Outside, just coming out of her office, the K.C. encountered the dead man’s secretary. Iris Houlton was wearing the plain workaday frock she had worn in her late employer’s lifetime. She looked a dowdy little person with her shingled brown hair all tousled. She did not raise her eyes, though she stopped and drew back as Sir Felix came out of the morning-room. Sir Felix stopped too.

“Good morning, Miss Houlton. You had my letter this morning, I expect?”

“Yes, Sir Felix.”

“I hope you will see your way to undertaking my work. I know that my poor friend found you so satisfactory in every way that I –”

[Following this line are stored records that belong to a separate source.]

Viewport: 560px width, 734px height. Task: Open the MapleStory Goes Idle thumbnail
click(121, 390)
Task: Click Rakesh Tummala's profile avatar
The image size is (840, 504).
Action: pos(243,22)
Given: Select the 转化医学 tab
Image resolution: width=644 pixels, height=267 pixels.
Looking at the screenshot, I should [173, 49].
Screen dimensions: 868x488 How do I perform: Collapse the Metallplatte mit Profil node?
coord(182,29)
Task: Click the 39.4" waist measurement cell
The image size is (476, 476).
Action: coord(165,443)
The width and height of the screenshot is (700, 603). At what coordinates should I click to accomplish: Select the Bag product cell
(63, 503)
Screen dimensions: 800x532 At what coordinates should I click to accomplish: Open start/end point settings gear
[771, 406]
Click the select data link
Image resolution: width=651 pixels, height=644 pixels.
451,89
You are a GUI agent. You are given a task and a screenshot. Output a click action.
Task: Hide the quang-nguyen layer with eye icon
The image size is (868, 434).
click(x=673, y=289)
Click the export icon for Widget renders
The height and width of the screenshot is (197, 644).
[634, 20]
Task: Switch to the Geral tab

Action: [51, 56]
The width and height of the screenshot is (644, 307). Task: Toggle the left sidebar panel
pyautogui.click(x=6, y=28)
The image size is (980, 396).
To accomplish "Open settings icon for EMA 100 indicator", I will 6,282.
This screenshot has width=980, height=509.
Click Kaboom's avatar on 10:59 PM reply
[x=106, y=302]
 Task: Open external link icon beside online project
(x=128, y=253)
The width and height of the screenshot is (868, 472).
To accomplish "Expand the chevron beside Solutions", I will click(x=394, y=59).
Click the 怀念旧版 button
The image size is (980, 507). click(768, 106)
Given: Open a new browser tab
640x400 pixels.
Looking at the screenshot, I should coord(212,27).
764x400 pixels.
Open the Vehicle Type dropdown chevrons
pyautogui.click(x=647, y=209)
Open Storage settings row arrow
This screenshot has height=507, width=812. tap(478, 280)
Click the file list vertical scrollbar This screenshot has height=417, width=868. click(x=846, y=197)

“You are very kind, Sir Felix,” the girl said demurely when he paused. “But” – she did not raise her downcast lids, though a faint smile flickered round her lips for a second – “I shall not need to look out for another post. My circumstances have altered. And I am inquiring about a flat. I have answered your letter, Sir Felix. You will get it by the next delivery. I am sorry not to be able to do what you want.”

“Oh, that is all right,” Skrine said easily. “Secretaries as secretaries are not difficult to find. But I always understood you were something very special. However, my loss is your gain. I congratulate you most heartily, Miss Houlton. It is pleasant to hear of good luck coming some one’s way; I am sure there is trouble enough for everybody as a rule.”

“Thank you very much, Sir Felix. I am much obliged to you.” She gave him that vague, enigmatic smile once more as with a slight bow she turned back into her office.

Sir Felix looked after her, and then went on to find himself confronted by Miss Lavinia, who had come quietly down the stairs from the drawing-room.

She glanced at him curiously.

“What do you make of that young person, Sir Felix?”

“I don’t make anything of her,” Skrine answered testily. “I am looking out for a secretary, and I thought she might do, but –”

“Dear me!” Miss Lavinia interrupted. “I shouldn’t have thought a female secretary would have been in your line, Sir Felix. But all you men are alike nowadays – keep half a dozen young women running after you.”

This pleasantry was obviously not to Sir Felix’s liking. He drew his brows together.

*“Really, Miss Priestley!”

“Really, Sir Felix!” she mocked. “Well, I shall be surprised if you do not find Miss Iris Houlton as sly as they make ’em.”

“I shall not find her anything at all,” Sir Felix returned. “She is not going to take another engagement, she says. Come into money, I gather.”

“Dear me!” exclaimed Miss Lavinia. “I should like to know where she got it from. Well, you haven’t lost much, Sir Felix. I think – I really think I would rather have Mary Ann Taylor as a parlourmaid than that young woman as a secretary, and that is saying a great deal!”